Tasks to carry out:
**1.** Reproduce the part of the German Shepherd thread between "Schutzhund." and "of her issues.", inclusive.
**2.** Summarize the German Shepherd thread in two sentences.
**3.** Say whether each statement agrees with the German Shepherd thread, answering yes or no and quoting the words that decide it: (a) The reply states that German Shepherds are not livestock guardians in any respect. (b) The replying owner's female German Shepherd is described as aggressive. (c) The household of the person who asked the question shows its dogs.

Text segment:
· · · ·

# question



## Tea Chick (Sep 1, 2014)

Do working line German Shepherds make good LGDs?


----------



## Southern by choice (Sep 1, 2014)

Absolutely Not! 
Have working GSD and have for all my life. Current dog was Sch. started. They are NOT livestock guardians in any way shape or form.


----------



## Tea Chick (Sep 1, 2014)

Thank you!

What is Sch.?


----------



## Southern by choice (Sep 1, 2014)

Schutzhund.

My current bitch did well at the National Sieger  a few years back. She was young 6-9 month class. Awarded a VP with high ranking, but somewhere along the line her trainer was not good and we got her at 1 year. She has extreme endurance, highly obedient but we have had to work with some of her issues.

When anyone puts on the winter carhartt Bib/Coveralls (the black ones) she thinks it is the "suit" and she is ready for action. We have worked with it and she is much better LOL but she immediately still growls and is ready. She has a very strong bite but is non-aggressive. My female pyrenees HATES her. As fast as my GSD is she is no match for any of our pyrs or our Anatolians.


----------



## Tea Chick (Sep 1, 2014)

My DH does the dogs.  We don't show, but he watches bloodlines very carefully and is active in the GSD community online.
I understand what you mean about the coveralls; don't carry a tennis ball onto our property if you're trying to sneak around, she'll bark and hold (I think that's what it's called; she sits in front of the person and won't stop barking). lol
Schutzhund; DH would have gotten that right off, but I don't do much with the dogs (as long as they come and sit for me, I'm good).


----------

· · · ·

Dataset:

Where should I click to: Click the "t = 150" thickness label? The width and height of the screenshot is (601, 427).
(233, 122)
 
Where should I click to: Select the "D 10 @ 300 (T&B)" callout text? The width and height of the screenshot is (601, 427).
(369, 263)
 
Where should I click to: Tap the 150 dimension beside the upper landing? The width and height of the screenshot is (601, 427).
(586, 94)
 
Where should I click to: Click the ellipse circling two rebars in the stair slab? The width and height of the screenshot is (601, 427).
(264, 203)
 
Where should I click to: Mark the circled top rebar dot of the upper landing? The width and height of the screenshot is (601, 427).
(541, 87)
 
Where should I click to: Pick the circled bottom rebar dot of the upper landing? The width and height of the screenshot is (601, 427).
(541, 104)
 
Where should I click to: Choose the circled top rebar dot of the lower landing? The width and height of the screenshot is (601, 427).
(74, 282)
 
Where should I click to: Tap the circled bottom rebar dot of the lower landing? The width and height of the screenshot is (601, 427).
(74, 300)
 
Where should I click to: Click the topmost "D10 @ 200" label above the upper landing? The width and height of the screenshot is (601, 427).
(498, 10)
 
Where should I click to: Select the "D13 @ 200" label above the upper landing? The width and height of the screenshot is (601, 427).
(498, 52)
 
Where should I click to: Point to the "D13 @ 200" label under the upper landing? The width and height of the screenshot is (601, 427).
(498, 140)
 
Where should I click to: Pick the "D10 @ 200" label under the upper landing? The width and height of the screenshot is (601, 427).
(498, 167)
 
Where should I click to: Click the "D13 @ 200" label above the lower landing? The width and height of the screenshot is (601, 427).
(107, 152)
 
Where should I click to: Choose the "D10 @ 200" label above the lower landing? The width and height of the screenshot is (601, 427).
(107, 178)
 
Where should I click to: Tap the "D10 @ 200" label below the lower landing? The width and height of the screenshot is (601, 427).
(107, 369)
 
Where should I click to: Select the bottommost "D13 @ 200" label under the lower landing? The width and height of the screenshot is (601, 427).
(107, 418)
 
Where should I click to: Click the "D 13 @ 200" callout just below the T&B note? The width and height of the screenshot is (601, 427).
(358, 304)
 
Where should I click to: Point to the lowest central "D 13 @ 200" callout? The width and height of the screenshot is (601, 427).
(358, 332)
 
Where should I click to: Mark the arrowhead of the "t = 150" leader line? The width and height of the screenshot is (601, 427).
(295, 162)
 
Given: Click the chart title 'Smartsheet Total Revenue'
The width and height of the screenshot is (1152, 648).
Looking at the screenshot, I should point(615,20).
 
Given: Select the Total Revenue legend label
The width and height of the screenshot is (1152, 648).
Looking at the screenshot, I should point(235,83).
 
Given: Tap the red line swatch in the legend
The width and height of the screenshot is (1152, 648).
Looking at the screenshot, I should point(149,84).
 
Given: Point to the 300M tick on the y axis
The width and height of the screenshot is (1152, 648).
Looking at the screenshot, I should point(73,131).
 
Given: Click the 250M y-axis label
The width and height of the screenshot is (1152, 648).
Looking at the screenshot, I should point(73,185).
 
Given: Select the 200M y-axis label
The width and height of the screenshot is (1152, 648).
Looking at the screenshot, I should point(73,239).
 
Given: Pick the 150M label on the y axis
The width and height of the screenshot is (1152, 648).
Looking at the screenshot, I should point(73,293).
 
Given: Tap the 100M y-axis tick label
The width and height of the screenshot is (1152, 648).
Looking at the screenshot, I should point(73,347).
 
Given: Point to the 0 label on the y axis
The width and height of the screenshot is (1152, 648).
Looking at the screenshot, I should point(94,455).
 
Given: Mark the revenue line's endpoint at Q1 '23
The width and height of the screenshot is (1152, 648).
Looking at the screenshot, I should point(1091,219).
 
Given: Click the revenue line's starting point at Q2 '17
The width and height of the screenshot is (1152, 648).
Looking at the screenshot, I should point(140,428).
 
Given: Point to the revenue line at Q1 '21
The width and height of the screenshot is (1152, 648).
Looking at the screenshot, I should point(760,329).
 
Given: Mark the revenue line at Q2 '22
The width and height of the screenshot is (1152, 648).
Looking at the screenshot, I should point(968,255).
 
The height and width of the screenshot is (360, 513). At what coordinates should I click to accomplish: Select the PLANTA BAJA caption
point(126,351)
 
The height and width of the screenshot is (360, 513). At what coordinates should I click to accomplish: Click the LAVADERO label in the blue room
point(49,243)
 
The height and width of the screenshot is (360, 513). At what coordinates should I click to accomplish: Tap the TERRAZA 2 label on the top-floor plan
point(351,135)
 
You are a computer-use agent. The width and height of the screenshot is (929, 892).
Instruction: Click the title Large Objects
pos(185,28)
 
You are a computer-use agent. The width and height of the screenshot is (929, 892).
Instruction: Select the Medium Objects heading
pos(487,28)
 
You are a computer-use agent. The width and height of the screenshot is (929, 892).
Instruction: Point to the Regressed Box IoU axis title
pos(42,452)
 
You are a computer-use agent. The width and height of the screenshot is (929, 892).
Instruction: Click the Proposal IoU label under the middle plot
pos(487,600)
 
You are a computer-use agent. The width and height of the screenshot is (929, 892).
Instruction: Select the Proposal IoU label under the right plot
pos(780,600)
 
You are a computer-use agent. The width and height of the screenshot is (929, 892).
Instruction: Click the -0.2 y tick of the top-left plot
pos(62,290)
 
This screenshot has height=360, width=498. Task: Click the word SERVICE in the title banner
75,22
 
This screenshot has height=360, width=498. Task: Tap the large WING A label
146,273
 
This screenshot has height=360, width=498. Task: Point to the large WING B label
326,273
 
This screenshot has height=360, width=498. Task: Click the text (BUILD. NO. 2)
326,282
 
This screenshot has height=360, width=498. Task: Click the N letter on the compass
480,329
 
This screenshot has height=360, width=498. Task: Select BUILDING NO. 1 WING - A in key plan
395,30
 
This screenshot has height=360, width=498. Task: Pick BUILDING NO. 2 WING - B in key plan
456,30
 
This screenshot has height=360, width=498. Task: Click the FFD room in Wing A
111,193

· · · ·

Written responses:
**1.**
Schutzhund.

My current bitch did well at the National Sieger  a few years back. She was young 6-9 month class. Awarded a VP with high ranking, but somewhere along the line her trainer was not good and we got her at 1 year. She has extreme endurance, highly obedient but we have had to work with some of her issues.

**2.** One poster asks whether working-line German Shepherds make good livestock guardian dogs, and a lifelong owner of working German Shepherds answers that they are not livestock guardians in any way. That owner describes a Schutzhund-started female who treats black winter coveralls as the training "suit" and is no match for the household's Pyrenees or Anatolians, and the first poster adds that their own dog will bark and hold anyone carrying a tennis ball onto the property.

**3.**
(a) Yes: "They are NOT livestock guardians in any way shape or form."
(b) No: "She has a very strong bite but is non-aggressive."
(c) No: "We don't show"